According to him, there is a huge element of catharsis to Twitter, particularly in South Africa. “There is a sense of liberation, a sense that you can say anything and be completely open. A lot of people use Twitter as a therapist’s couch and a kind of journal. I’m often amazed by what people tweet about.” But he has no problem with people who openly tweet their feelings and experiences. ”It’s part of the joy of Twitter. Some people are very candid. If everyone tweeted in the same way it would be a dull medium. There are only vaguely agreed-on rules and conventions on Twitter and it is when people break those that it gets really interesting.”
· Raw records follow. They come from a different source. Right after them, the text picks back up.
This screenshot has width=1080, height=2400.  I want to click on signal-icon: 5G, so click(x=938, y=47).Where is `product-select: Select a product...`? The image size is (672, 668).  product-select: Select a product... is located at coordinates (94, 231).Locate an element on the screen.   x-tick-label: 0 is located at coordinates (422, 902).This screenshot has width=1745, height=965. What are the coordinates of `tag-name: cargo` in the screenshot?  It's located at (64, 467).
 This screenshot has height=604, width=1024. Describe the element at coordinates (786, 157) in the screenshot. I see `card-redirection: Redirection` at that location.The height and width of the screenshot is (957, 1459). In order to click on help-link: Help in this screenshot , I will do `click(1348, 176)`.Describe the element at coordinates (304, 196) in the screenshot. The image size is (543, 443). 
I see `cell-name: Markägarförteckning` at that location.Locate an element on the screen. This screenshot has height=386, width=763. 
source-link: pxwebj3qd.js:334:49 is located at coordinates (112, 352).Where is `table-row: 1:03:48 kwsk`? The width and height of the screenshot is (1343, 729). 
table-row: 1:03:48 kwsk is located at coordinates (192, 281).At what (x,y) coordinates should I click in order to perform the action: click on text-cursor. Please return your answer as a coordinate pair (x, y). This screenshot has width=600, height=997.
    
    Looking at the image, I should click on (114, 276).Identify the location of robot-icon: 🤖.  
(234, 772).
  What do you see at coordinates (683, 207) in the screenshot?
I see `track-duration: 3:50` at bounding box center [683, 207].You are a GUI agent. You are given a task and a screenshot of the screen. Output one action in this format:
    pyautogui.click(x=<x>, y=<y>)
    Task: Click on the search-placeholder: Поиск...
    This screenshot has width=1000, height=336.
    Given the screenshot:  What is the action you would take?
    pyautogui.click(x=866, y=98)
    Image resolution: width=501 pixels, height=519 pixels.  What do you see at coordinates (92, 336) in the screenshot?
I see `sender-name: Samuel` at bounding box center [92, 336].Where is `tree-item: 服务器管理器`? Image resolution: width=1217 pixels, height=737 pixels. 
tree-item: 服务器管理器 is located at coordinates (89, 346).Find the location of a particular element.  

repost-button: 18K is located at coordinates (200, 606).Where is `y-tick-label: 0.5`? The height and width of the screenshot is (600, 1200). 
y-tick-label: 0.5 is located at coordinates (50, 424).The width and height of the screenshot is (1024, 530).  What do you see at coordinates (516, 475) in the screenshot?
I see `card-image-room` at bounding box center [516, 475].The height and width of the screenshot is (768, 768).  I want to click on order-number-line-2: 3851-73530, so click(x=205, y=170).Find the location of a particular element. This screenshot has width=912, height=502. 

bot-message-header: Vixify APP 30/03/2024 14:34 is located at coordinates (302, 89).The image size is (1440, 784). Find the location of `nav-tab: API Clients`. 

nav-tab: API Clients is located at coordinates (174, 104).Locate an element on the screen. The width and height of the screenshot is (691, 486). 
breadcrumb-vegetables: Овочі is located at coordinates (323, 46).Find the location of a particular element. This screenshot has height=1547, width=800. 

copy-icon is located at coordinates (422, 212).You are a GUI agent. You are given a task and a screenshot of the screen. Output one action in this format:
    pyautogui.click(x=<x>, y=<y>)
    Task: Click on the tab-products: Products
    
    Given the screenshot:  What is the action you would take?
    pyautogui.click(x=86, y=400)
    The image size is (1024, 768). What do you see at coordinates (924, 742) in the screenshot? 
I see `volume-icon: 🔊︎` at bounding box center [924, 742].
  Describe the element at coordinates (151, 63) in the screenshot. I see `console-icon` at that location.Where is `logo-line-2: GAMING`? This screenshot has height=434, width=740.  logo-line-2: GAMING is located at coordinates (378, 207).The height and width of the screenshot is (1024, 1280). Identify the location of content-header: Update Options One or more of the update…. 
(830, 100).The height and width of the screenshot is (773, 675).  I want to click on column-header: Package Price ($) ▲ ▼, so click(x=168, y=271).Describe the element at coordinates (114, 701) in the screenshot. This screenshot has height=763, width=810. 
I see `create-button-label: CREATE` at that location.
What makes South Africa unique?
Twitter in South Africa first became popular with journalists, media mavens, and people interested in technology. It has since grown, and we are now the biggest tweeting country in Africa. “When I started using Twitter it was a small group of people who you could easily put into a demographic. Now Twitter is widespread and diverse. This multiculturalism makes it interesting.” According to Silber, the fact that South Africa is only a 20 year old democracy means that people are still getting used to each other and to the idea that opinions can be voiced loudly without fear of sanctions. “There’s a feeling of liberation. We can openly engage with each other and say what is on our minds.”
Silber says the wide range of concerns and moods on Twitter also makes the South African Twitter landscape unique. “If you had to track the national mood over time according to tweets, you would get a good idea of our psyche and how we, despite our differences, seem to synchronise our moods about certain things, such as Mandela’s health.” He admits that South Africa has good days when everything seems wonderful and other days when you wonder why anyone would choose to live here. “There is a kind of schizophrenia attached to living here, and that’s part of what makes South African Twitter a very accurate microcosm of our society.”
Local flavour
Silber says the issues that South Africans talk about in society are very much mirrored on Twitter. “There are enough South Africans on Twitter for it to be a really good mirror of the country as a whole.” Of course there are also things on Twitter in South Africa that make very little sense for people who do not live here. “It is the language, the colloquialisms, the sense of humour, the things we talk about and the issues of the day – whether it is sports or politics. There is definitely a different flavour to the more generic tweeting style and vocabulary used in other countries.”
Twitter in South Africa is extremely vibrant when compared to Twitter in other countries, says Silber. “We have a lot of personality. We are a very self-aware tweeting nation. We know what the triggers are and we know what gets people jumping. We know what brings us together and what divides us. There is a clear and constant awareness of the bigger picture of who we are as South Africans. What people tweet about really reflects that, and it adds to our understanding of what makes us tick, as individuals and as a nation.”